In my heart, the answer is no. It’s totally not my thing. But I let myself be pressured by the person. I give in. I go along with their desires and ignore my own.
Doing something to support a friend once in a while is noble. The problem is, I find myself giving in every single time I'm asked. I always forget to consider what it is that I want.
It's only later, at the concert, that I grumble quietly to myself. What am I doing here? How did I end up in this situation? I hate this band; everyone around me is drunk; my ears ache from the noise. How did I end up in this position?
I feel angry. I feel like an idiot for doing something I don't want to do. I resent my friend for "dragging me" there. Simultaneously, I feel like I have no real right to complain. No one held a gun to my head. I went of my own free will. My friend didn't do anything wrong. I did.

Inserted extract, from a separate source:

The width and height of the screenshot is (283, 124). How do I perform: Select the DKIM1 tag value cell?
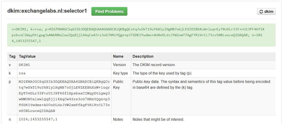24,65

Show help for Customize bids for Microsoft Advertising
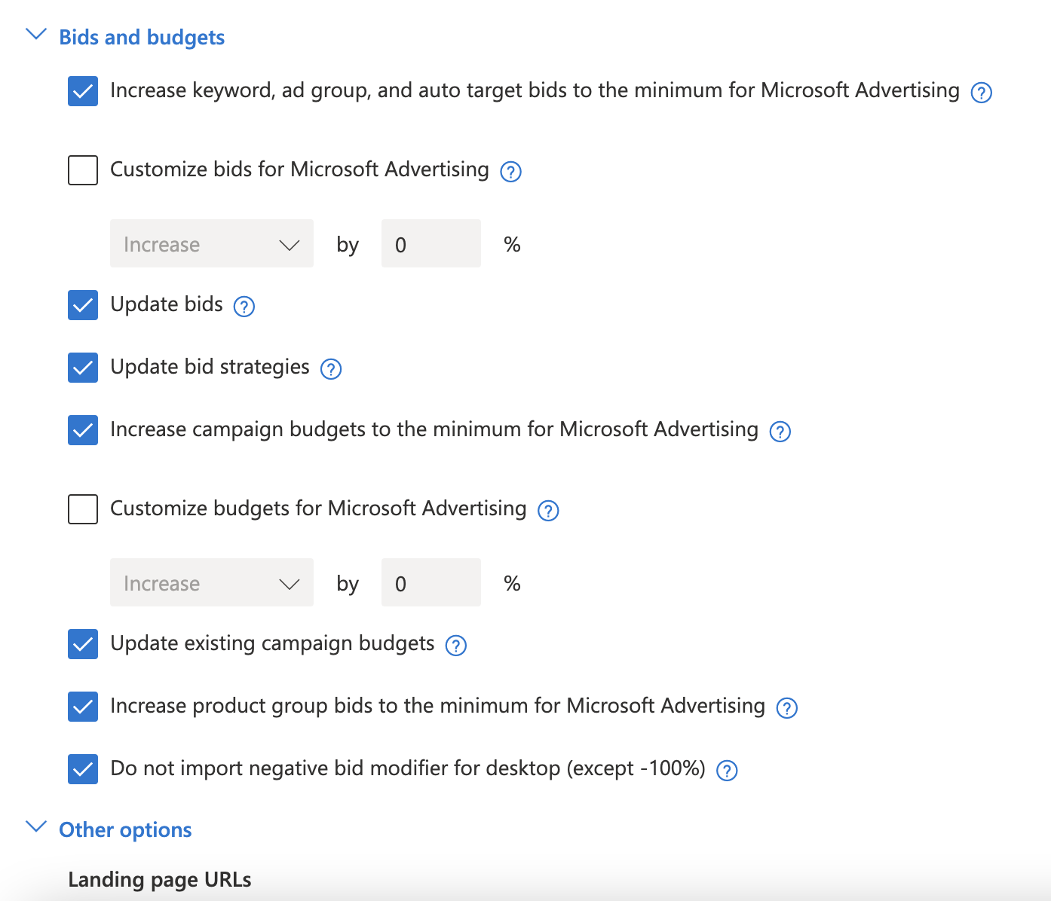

There's another weird aspect to all of this -- in the past, I have viewed this fault as a strength. My ability to over-empathize once seemed like a talent. “I can empathize with criminals!” The same thing is true of my willingness to accommodate others. I used to think it meant I was a good and supportive friend, who was up for anything. Isn't that something to be admired?
Now I get it. If I constantly give in to the needs and desires of other people, it doesn't make me a good person. It makes me LESS of a person, MORE of a shadow.
Which is why I need to be more selfish. Maybe “selfish” isn’t the right word. Maybe I just need to be more vocal about how I feel and what I want.
For example:
I need a day's notice, minimum, before I can engage in some kind of social activity. That's how I work. You can't just call me and say, "Let's go hang out right now!" I can't do it. I need a day or so to steel myself, for interaction. Why? Because I'm an introvert, and I find being with other people draining. That's how I am, right or wrong, and those are my rules. For now.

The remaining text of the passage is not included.